This is how your hair relaxer is slowing giving you cancer

Piece by: Grace Kerongo
Lifestyle

Some of the cosmetics Kenyan women use to straighten and dye their hair could be predisposing them to breast cancer.

The researcher who first reported the link in 2017 in the United States, Dr Adana Llanos, on Wednesday said a study on the most used cosmetics in Kenya is necessary.

Most hair chemicals in Kenya are imported, some from the US and the EU, but the majority from India and China, according to the Pharmacy and Poisons Board.

Llanos, an epidemiologist at the Rutgers School of Public Health in New Jersey, was the lead author in the groundbreaking 2017 study that reported how hair straighteners and dyes in the United States predisposed women to breast cancer.

The study, 'Hair product use and breast cancer risk among African American and White women,' was published in the Carcinogenesis, a medical journal published by the Oxford University Press.

“There are some data to suggest these products contain endocrine-disrupting chemicals which are associated with some of these cancers,” Llanos said on Wednesday.

No major study in Kenya shows the number of women who regularly use hair relaxers and dyes, but one study suggested that 59 per cent do.

Llanos said this is a conservative figure since the prevalence is 94 per cent among black women in the United States and 80 per cent in Ghana.

“We focused on hair products but we need to consider other products like toothpaste and deodorants. They may contain harmful chemicals that we don’t even know are in the products,” she said.

Llanos is attending the tenth Kenya Medical Research Institute’s annual scientific and health conference in Nairobi.

“Women tend to use more products. A recent study suggested women use 20 products (cosmetics) per day and men only about six. Men are also affected by cancer caused by endocrine-disrupting products, so men could be affected as well,” she said.

The 2017 study included adult women from New York and New Jersey, surveyed from 2002 through 2008, who had been diagnosed with breast cancer, and women of similar age and race but without a history of cancer.

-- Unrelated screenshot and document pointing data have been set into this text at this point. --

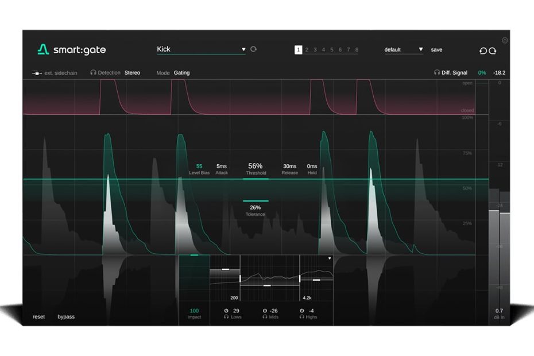
Task: Toggle the Lows band power button
Action: click(226, 311)
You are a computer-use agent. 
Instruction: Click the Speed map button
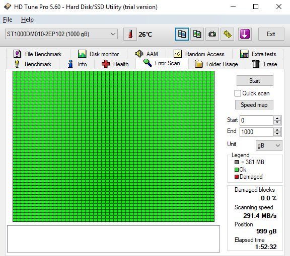[x=254, y=105]
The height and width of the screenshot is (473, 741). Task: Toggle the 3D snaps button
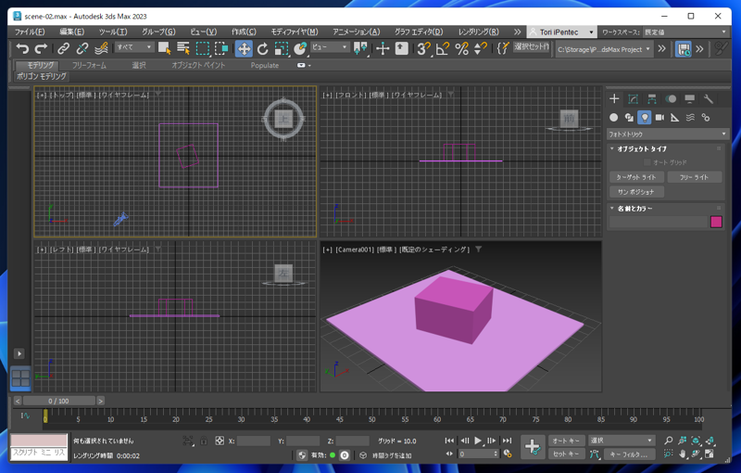pos(423,48)
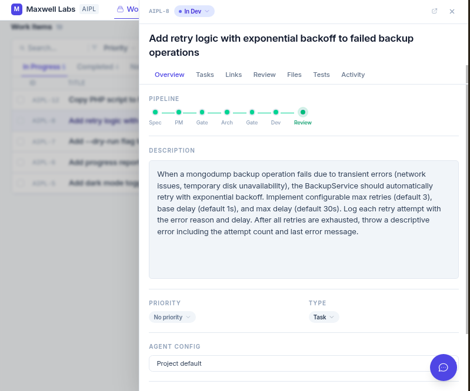Open the In Dev status dropdown
Viewport: 470px width, 391px height.
pyautogui.click(x=194, y=11)
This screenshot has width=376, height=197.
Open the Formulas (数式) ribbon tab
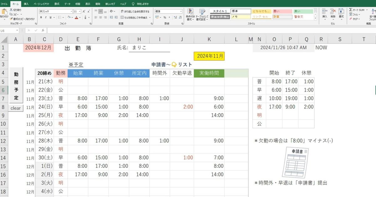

They were asked if they had ever used permanent hair dye at least twice a year for at least a year. The women were also asked if they had ever chemically relaxed or straightened their hair for at least a year.

The most striking results showed increased risk in black women who used dark hair dye and white women who used chemical relaxers.

“My hypothesis is that using these products is also associated with more aggressive tumours,” Llanos told the Star.

When the first study was published, Llanos cautioned that the study did not directly prove that hair products cause cancer.

"I probably wouldn’t go as far to say you should never dye your hair again," she said. "But I would just say be mindful and look at the ingredients. Maybe do a little more research."

She said they were going to work to determine which specific chemicals or brand name products may predispose women to a higher risk of breast cancer.